Dynamic Long Short-Term Memory Based Memory Storage For Long Horizon LLM Interaction
This work addresses memory storage for LLMs to improve personalization in long interactions, but it is incremental as the LSTM-based memory encoder did not yield strong results.
The paper tackled the problem of enabling personalization in long conversations for Large Language Models (LLMs) by proposing Pref-LSTM, a framework that uses a BERT-based classifier to identify user preferences and a LSTM memory module for storage, with the classifier performing reliably in identifying explicit and implicit preferences.
Memory storage for Large Language models (LLMs) is becoming an increasingly active area of research, particularly for enabling personalization across long conversations.
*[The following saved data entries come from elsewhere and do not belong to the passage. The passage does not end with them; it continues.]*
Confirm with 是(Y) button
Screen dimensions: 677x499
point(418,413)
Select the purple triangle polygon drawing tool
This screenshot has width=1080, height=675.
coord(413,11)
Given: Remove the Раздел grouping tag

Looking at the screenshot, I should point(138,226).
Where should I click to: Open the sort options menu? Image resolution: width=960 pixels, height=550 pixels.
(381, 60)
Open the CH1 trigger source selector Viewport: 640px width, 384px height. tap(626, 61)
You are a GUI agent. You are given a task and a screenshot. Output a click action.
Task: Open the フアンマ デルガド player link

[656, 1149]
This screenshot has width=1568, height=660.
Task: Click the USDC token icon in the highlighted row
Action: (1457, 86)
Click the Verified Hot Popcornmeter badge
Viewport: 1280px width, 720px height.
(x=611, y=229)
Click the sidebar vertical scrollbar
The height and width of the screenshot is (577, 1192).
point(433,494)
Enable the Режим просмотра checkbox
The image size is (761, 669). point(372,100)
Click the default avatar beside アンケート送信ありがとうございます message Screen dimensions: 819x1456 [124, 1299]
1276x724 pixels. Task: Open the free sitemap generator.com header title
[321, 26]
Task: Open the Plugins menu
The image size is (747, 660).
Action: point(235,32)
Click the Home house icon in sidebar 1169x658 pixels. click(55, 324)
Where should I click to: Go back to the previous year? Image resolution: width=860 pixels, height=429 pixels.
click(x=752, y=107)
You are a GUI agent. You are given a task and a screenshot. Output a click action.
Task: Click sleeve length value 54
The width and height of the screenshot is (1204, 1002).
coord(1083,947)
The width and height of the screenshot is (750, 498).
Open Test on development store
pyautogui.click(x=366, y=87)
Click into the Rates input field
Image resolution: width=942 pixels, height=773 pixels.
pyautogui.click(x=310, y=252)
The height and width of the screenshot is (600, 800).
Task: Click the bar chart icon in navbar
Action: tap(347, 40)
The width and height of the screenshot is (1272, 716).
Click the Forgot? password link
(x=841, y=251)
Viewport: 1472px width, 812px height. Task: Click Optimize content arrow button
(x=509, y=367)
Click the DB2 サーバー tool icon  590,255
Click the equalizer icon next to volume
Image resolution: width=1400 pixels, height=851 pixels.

We propose Pref-LSTM, a dynamic and lightweight framework that combines a BERT-based classifier with a LSTM memory module that generates memory embedding which then is soft-prompt injected into a frozen LLM. We synthetically curate a dataset of preference and non-preference conversation turns to train our BERT-based classifier. Although our LSTM-based memory encoder did not yield strong results, we find that the BERT-based classifier performs reliably in identifying explicit and implicit user preferences. Our research demonstrates the viability of using preference filtering with LSTM gating principals as an efficient path towards scalable user preference modeling, without extensive overhead and fine-tuning.